▸ Prompt: In the data below, repeat the line containing "Task: Click three-star rating on イチカ card" and every following line exactly, up to and including the last line. Exclude pictures.

▸ Supplied material:
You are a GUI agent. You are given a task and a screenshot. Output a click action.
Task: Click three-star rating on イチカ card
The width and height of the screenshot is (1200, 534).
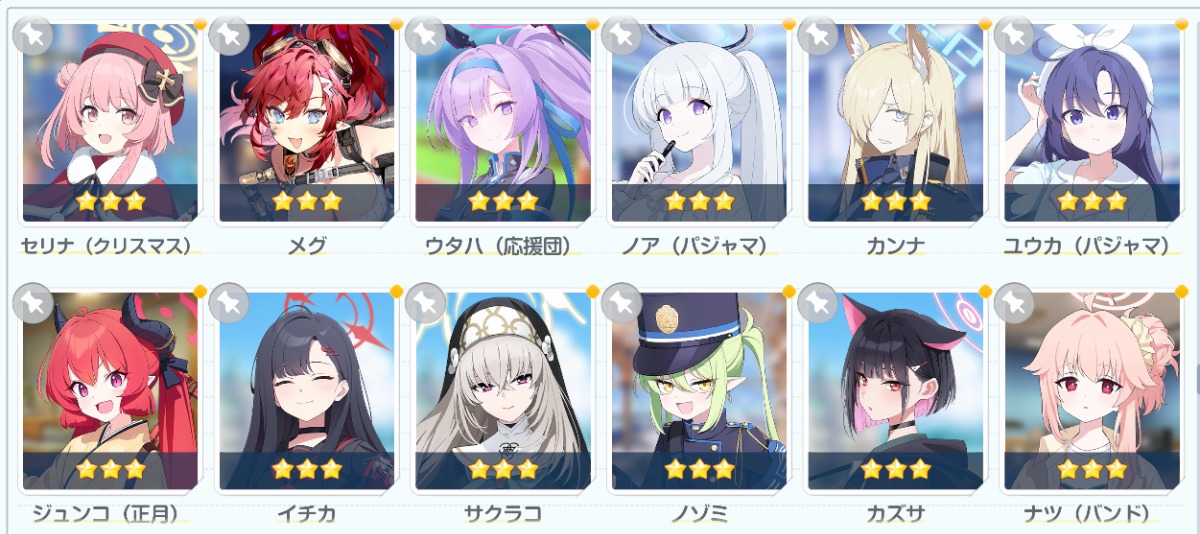click(x=306, y=469)
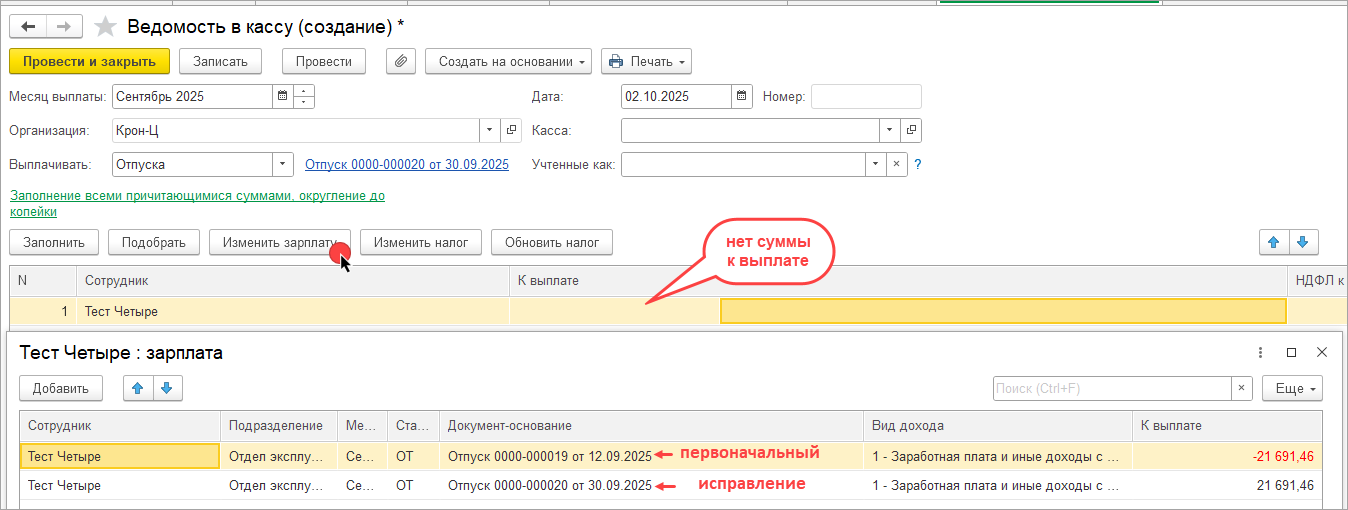
Task: Add document to favorites with star icon
Action: [105, 26]
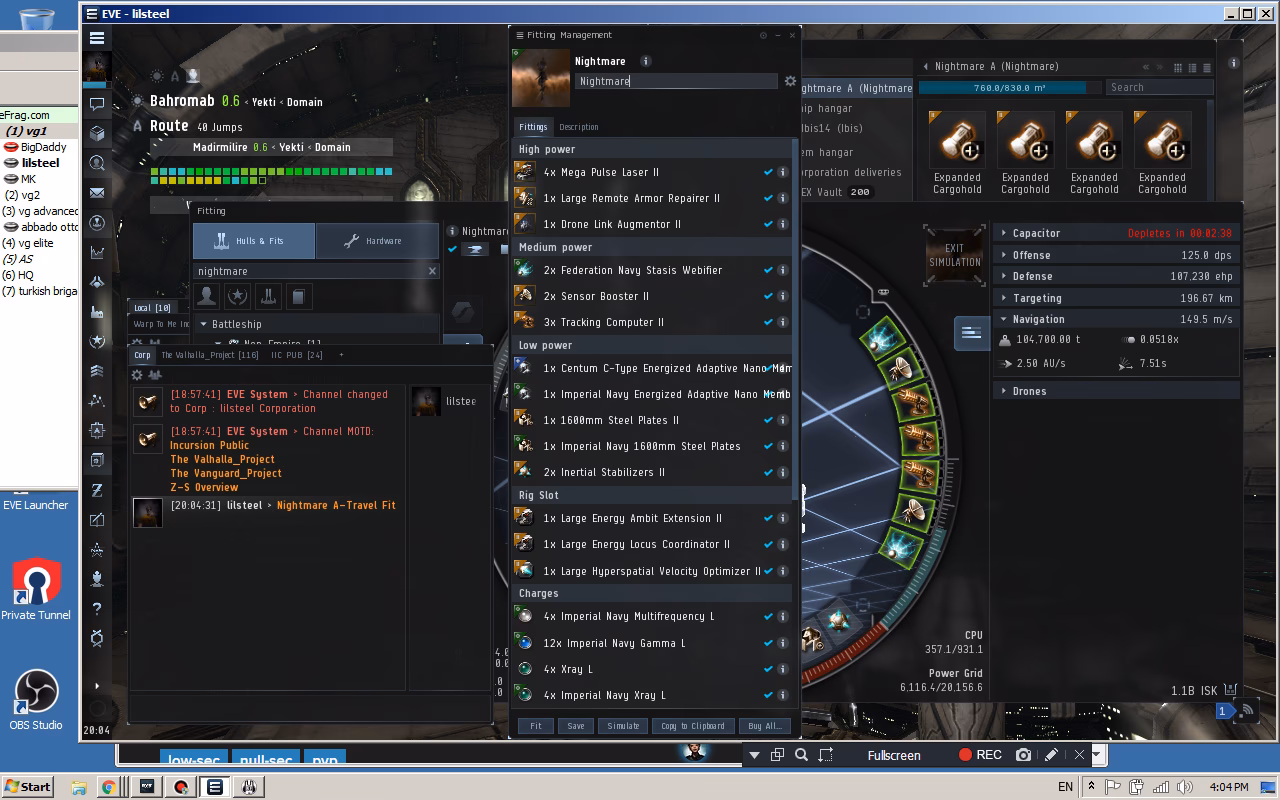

▸ Your response:
Task: Click three-star rating on イチカ card
The width and height of the screenshot is (1200, 534).
click(x=306, y=469)
Task: Add document to favorites with star icon
Action: [105, 26]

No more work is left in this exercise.